Reproduce word for word everything from the line containing "You are a computer-use" down to the end of the records, leaving the pictures out of your answer.

** begin Input for this task **

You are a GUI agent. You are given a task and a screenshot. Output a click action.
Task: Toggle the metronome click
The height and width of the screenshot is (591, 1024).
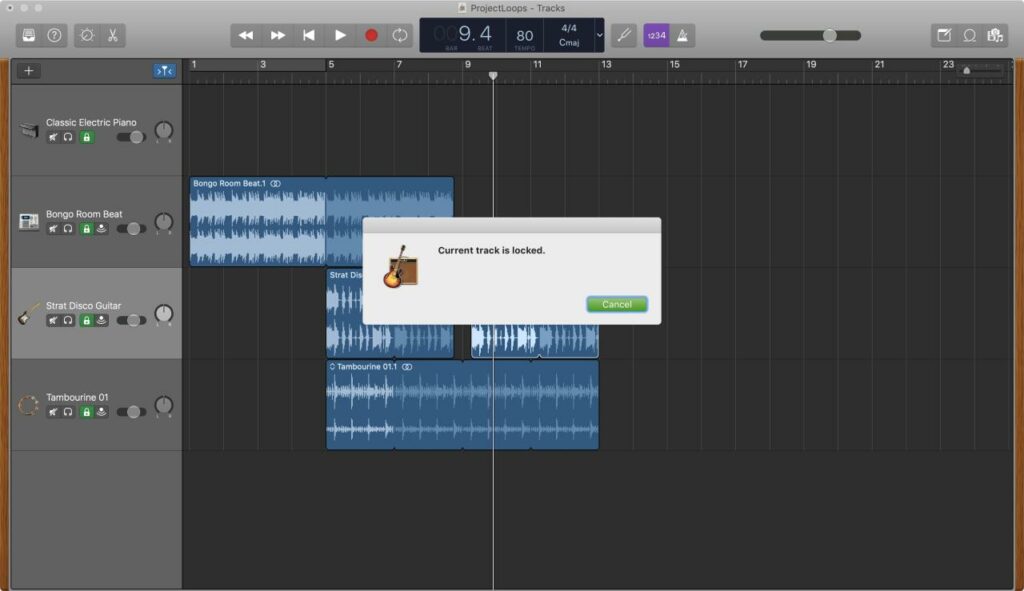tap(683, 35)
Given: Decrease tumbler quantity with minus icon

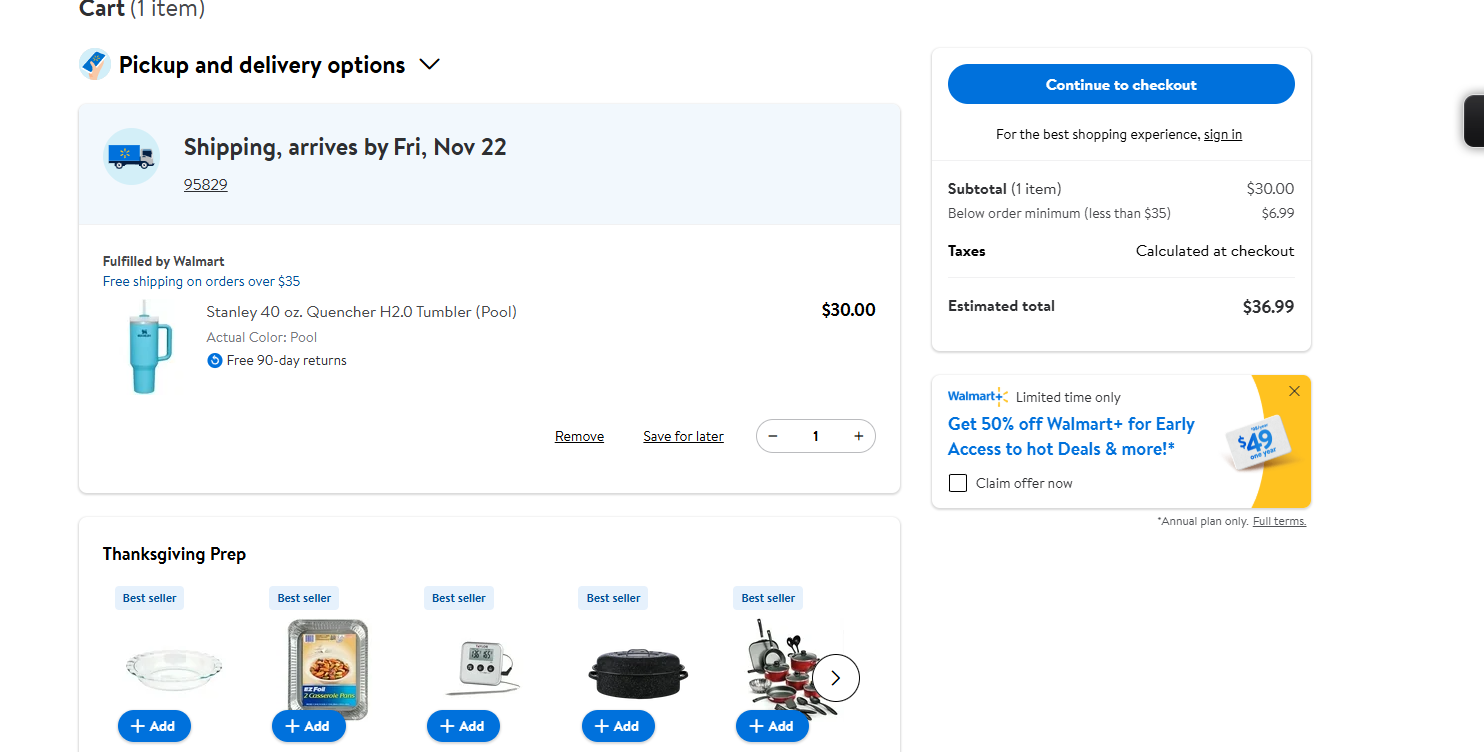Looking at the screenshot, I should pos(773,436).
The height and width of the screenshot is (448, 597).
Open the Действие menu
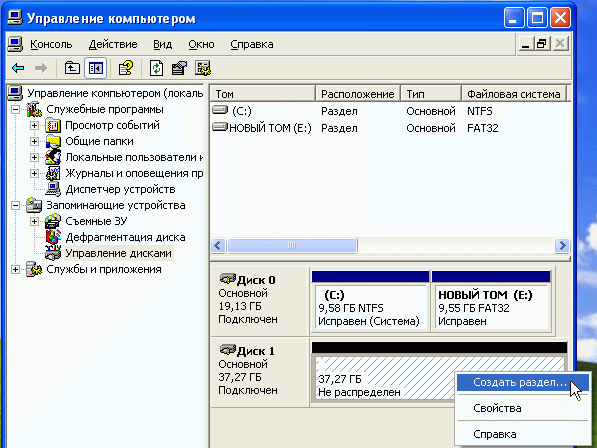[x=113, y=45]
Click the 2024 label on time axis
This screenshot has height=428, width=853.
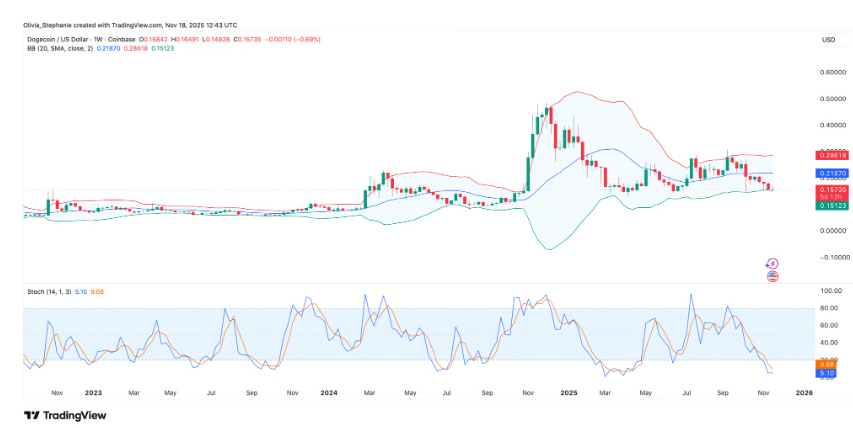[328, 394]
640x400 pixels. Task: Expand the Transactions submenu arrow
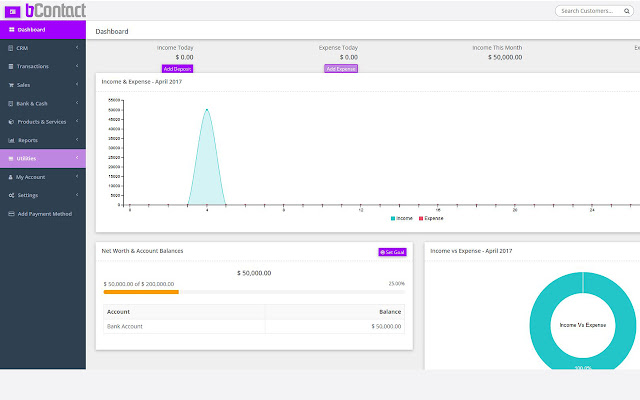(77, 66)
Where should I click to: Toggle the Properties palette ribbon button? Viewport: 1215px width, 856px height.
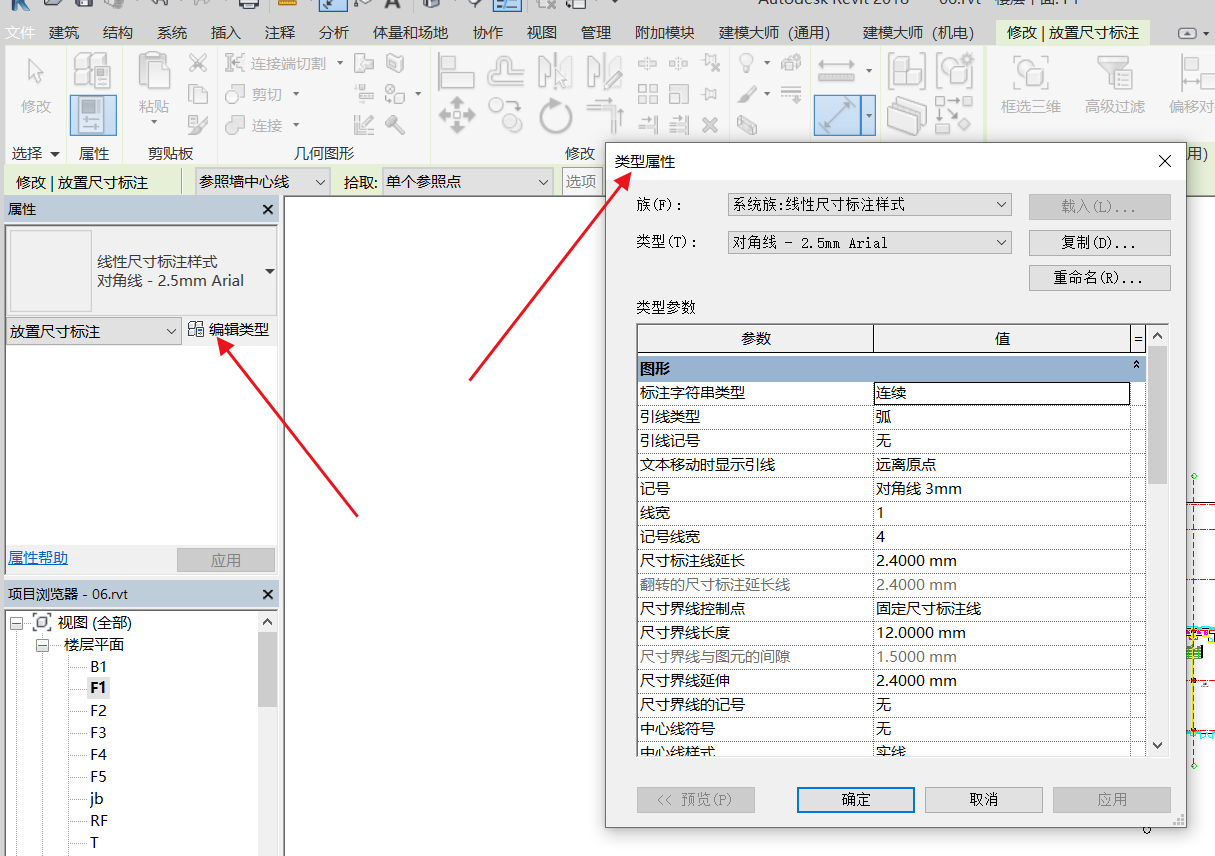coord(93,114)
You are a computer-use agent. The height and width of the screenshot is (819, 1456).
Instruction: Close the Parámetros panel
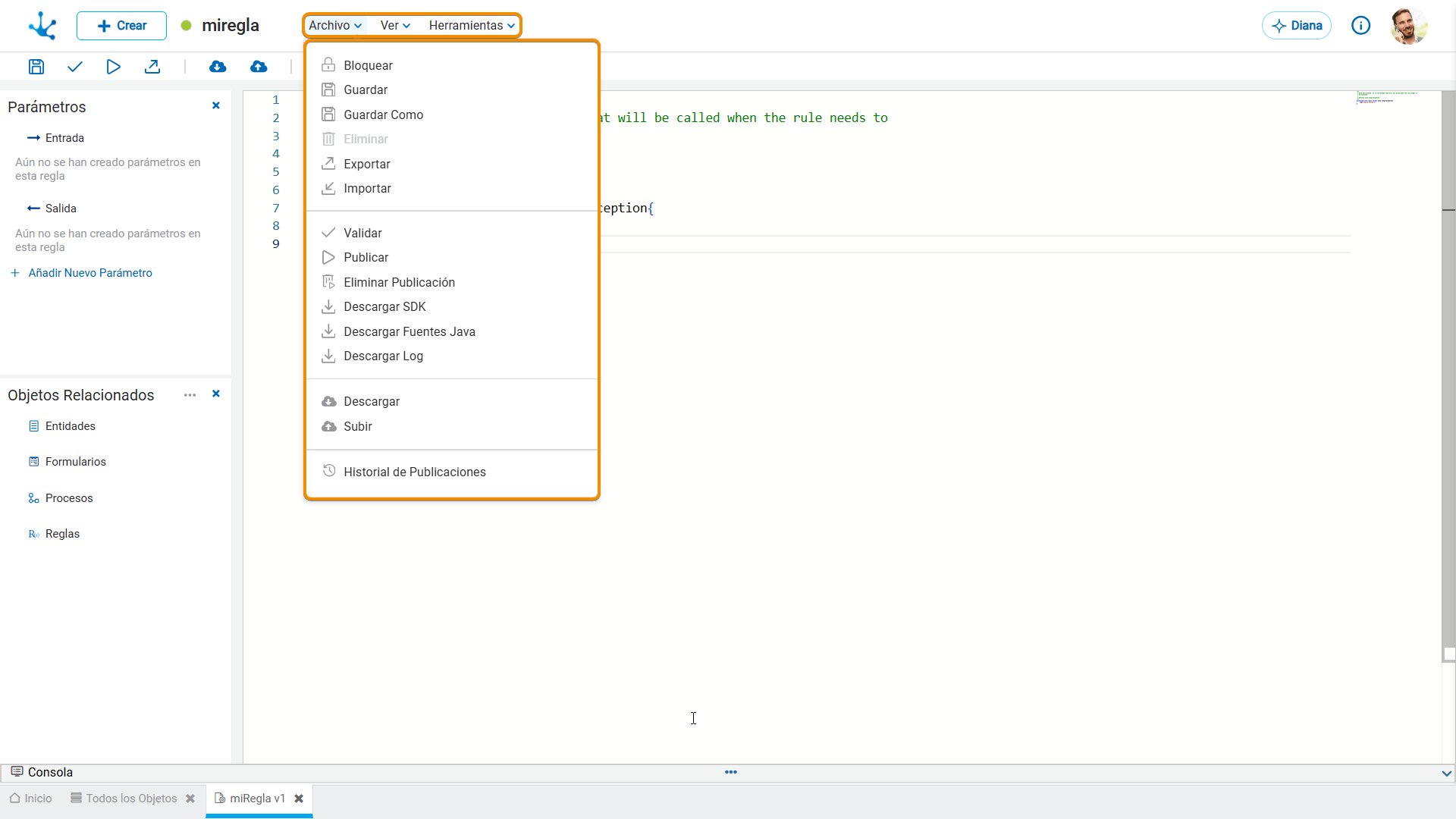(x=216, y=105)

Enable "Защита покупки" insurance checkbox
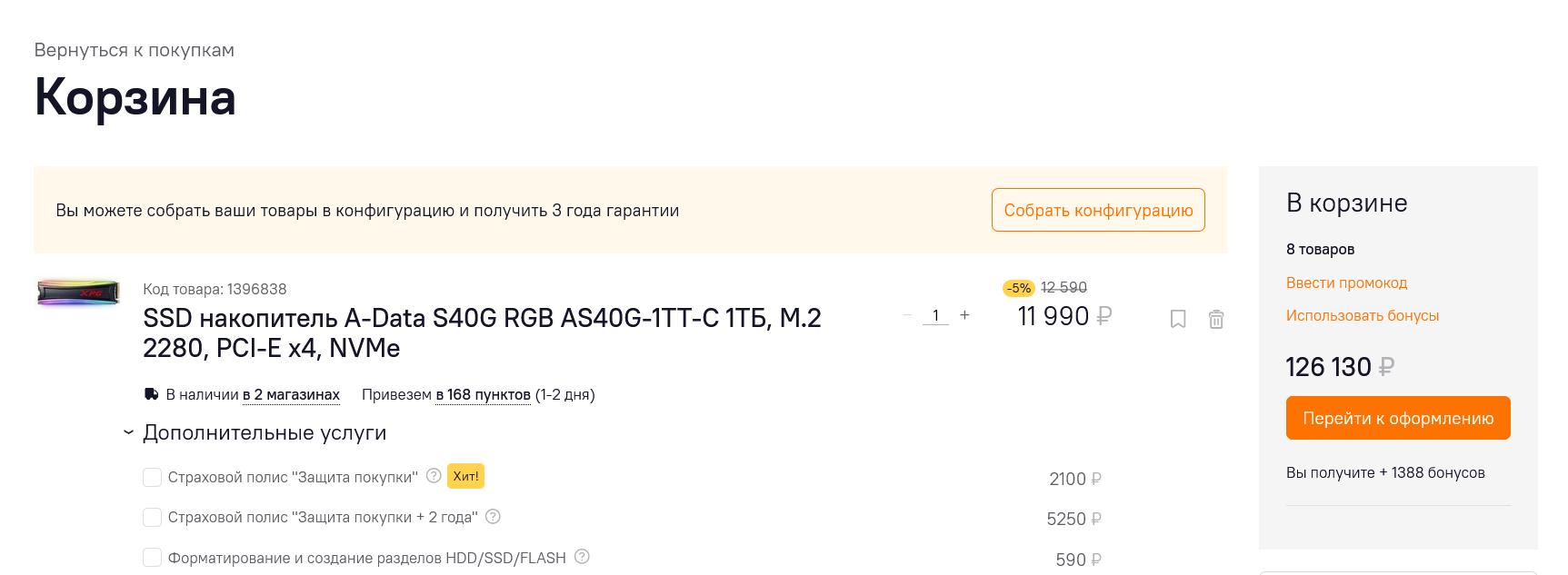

** end Input for this task **

| Full output |
You are a computer-use agent. The height and width of the screenshot is (819, 1456).
Instruction: Close the Parámetros panel
(x=216, y=105)

Enable "Защита покупки" insurance checkbox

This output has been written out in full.